The federal tax court indicated that the repositioning of the provision of section 50d (1) sentence 11 ITC as section 50d sentence 11a ITC that took place in 2021, together with several other changes in sections 50c and 50d ITC that govern WHT issues, should not have an impact on the analysis and qualification of the provision as a mere procedural provision for the year 2014.
The federal tax court further concluded that pursuant to section 50d (1) sentence 11 ITC, the WHT refund claim must be filed by the shareholders of the S corporation rather than the S corporation itself. The federal tax court, however, highlighted that it might be possible to interpret an application filed by the S corporation itself as an application that was filed on behalf of its shareholders, provided the application includes the correct wording.
Comments
The decision of the federal tax court has been eagerly awaited by taxpayers and comes almost 13 years after the original 2013 S corporation decision of the federal tax court. The tax authorities have been arguing that the 2013 federal tax court decision no longer applied, because section 50d (1) sentence 11 ITC (today section 50d sentence 11a ITC) became effective after such decision. As such, this issue had to be brought to court again.

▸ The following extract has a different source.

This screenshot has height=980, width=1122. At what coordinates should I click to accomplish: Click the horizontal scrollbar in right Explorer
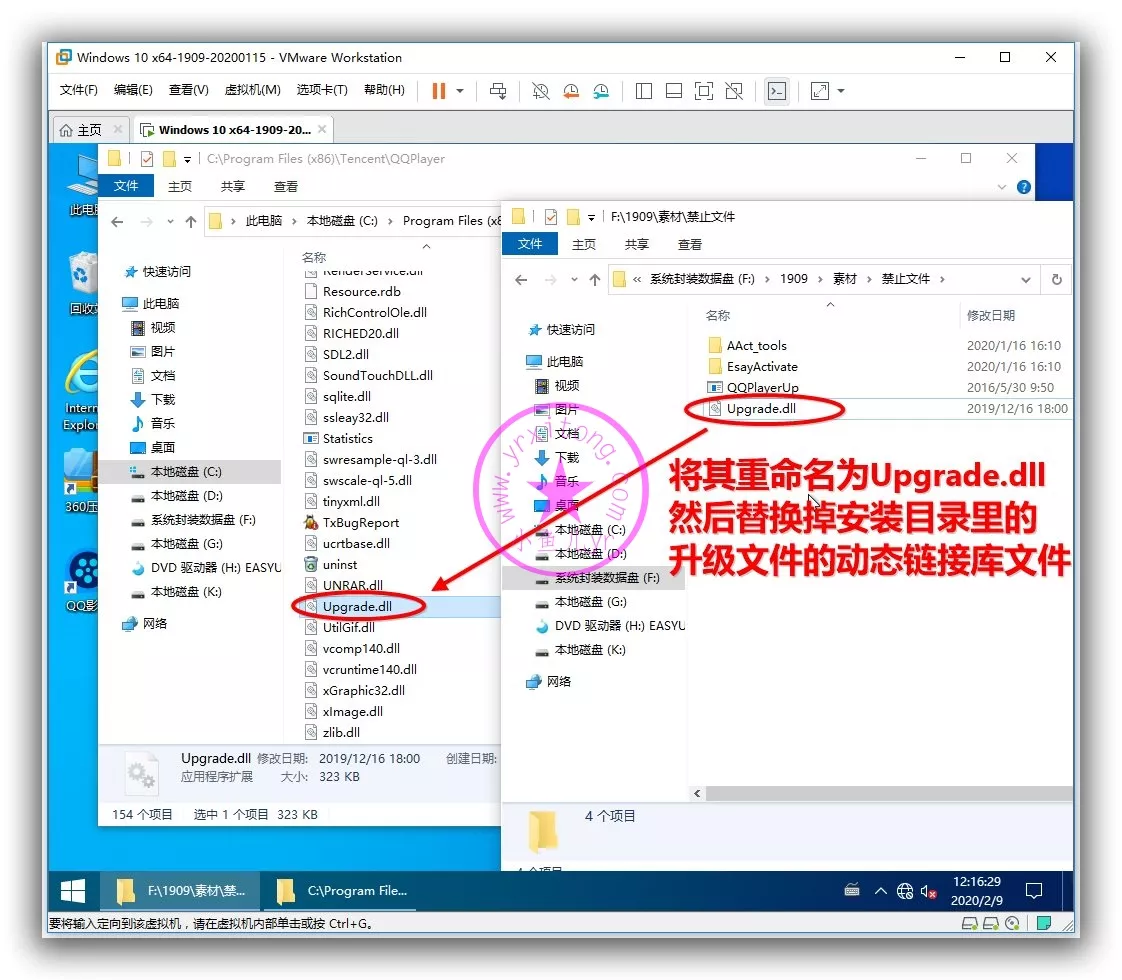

The decision of the federal tax court does not come as a total surprise, as already during the oral arguments before the court in March 2026, the court intensely questioned the position of the tax authorities. The decision of the federal tax court includes several referrals to the arguments provided by the tax authorities during the oral presentation and explicitly rejects those arguments.
The case decided by the federal tax court should not only be of relevance for US S corporations receiving dividends from its German subsidiaries but also for US limited liability companies that are treated as either partnerships or disregarded entities for US federal income tax purposes and that receive dividends from their German subsidiaries.
It remains to be seen how the tax authorities will apply the decision, in particular after section 50d (1) sentence 11 ITC has been repositioned and moved into section 50d sentence 11a ITC. The tax authorities already indicated that the 2021 law change might limit or eliminate the applicability of the decision of the federal tax court to post-2021 cases but that further analysis of the ruling is required before a more definitive statement can be made.